▸ TASK DIRECTIONS:
Some lines in the data below hold the string "price". Report how many, as a bare number.

[DATASET RECORDS Boundary: Start]

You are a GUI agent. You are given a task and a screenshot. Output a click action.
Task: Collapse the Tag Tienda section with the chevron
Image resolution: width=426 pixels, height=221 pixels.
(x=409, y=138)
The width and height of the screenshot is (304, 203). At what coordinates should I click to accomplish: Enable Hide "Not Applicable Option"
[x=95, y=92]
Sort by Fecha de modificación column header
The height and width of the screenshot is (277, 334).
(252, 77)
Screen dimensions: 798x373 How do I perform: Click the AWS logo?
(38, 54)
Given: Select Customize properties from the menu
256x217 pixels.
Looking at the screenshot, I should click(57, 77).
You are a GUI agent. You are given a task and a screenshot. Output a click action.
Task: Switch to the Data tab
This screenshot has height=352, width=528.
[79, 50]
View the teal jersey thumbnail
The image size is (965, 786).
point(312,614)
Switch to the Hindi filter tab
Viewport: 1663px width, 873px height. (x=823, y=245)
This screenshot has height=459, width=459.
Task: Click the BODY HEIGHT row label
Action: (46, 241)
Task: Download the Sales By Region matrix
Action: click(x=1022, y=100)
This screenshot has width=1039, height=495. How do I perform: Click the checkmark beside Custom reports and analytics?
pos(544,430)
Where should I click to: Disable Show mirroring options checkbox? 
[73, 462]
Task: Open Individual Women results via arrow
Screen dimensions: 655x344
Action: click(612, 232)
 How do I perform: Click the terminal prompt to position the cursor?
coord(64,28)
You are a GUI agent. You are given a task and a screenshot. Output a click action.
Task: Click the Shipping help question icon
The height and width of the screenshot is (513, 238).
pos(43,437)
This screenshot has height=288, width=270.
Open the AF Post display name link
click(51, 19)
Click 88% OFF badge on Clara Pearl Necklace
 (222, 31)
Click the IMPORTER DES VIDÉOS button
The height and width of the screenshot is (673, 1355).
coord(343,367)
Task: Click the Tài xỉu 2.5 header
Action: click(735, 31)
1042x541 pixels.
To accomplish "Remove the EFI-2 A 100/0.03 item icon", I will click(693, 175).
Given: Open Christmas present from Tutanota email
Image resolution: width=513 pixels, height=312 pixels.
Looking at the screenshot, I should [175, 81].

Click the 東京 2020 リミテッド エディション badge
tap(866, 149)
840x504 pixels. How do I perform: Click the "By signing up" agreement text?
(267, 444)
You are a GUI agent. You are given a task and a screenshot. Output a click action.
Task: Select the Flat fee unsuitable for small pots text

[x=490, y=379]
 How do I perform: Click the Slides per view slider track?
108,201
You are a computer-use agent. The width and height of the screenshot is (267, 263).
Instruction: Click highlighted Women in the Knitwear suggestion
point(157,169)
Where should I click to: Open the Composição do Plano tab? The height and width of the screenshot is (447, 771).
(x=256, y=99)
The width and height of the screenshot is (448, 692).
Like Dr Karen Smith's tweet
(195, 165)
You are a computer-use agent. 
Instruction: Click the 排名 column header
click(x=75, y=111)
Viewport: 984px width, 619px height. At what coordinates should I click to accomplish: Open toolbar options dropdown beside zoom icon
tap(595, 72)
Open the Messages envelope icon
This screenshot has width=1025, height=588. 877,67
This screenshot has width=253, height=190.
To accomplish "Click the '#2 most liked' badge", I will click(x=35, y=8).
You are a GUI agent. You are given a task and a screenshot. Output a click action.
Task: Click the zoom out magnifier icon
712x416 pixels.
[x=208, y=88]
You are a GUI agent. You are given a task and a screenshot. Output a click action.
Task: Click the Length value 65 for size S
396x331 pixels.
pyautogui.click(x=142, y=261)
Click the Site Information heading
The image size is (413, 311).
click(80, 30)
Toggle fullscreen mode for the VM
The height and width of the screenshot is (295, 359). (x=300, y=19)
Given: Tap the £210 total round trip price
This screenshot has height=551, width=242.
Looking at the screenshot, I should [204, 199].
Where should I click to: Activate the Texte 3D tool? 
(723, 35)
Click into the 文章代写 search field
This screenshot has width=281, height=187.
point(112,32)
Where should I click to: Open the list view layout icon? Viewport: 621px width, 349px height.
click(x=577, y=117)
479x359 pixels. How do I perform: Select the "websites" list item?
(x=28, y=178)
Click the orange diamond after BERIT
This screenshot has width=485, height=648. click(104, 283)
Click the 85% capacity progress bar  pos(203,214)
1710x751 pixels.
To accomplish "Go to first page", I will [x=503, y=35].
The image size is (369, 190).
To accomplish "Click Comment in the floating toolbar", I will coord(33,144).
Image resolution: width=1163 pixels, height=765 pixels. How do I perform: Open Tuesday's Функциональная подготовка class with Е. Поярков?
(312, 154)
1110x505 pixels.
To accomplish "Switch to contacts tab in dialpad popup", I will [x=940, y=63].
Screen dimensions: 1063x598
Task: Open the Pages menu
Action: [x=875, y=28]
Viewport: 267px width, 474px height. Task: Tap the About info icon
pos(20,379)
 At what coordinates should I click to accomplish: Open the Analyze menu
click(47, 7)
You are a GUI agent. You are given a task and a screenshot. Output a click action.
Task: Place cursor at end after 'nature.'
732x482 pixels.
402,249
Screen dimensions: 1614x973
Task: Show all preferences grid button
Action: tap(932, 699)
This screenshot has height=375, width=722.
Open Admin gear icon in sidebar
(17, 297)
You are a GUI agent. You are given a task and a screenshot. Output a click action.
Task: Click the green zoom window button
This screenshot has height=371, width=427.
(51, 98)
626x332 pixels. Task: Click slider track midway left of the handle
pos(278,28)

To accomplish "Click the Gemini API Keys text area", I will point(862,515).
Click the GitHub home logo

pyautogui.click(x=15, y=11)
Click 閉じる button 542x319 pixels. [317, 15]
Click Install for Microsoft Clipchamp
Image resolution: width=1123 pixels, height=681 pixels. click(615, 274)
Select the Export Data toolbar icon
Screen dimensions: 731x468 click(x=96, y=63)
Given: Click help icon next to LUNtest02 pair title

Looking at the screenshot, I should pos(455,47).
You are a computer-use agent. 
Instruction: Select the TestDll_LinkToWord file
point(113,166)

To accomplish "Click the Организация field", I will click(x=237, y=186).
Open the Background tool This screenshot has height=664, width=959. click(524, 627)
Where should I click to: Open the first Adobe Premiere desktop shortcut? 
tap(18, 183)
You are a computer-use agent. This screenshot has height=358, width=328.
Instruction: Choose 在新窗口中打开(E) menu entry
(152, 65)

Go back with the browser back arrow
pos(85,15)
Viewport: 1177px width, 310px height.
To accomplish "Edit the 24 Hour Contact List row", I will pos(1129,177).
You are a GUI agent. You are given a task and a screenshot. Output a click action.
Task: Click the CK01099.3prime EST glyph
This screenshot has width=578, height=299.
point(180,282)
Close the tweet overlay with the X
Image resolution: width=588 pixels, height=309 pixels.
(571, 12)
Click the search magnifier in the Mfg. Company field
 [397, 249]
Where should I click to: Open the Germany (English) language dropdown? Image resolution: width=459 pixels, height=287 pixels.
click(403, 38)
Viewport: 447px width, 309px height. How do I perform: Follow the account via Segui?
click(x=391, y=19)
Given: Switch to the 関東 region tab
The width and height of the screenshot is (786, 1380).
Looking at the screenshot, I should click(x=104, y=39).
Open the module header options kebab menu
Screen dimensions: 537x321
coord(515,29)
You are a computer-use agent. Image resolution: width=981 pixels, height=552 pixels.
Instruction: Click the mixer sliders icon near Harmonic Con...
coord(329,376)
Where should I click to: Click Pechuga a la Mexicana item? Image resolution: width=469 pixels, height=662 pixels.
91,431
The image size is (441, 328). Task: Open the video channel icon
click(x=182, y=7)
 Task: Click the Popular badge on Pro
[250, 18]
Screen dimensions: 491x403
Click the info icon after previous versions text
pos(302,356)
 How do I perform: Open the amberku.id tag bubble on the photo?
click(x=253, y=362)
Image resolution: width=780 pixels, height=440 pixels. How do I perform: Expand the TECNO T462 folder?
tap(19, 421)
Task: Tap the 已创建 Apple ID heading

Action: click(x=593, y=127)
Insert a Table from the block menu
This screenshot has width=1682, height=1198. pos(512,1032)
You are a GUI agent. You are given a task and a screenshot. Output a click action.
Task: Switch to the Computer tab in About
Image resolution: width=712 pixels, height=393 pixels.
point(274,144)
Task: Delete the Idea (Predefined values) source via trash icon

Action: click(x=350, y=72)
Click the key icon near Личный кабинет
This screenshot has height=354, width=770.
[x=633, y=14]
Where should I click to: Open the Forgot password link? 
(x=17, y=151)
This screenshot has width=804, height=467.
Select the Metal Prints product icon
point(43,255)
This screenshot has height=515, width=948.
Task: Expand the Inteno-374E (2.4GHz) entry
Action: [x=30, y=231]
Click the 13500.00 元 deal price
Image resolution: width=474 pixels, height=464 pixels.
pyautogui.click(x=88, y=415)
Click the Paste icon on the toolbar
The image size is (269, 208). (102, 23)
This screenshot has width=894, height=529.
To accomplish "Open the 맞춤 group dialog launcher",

[DATASET RECORDS Boundary: End]

▸ THE ANSWER:
2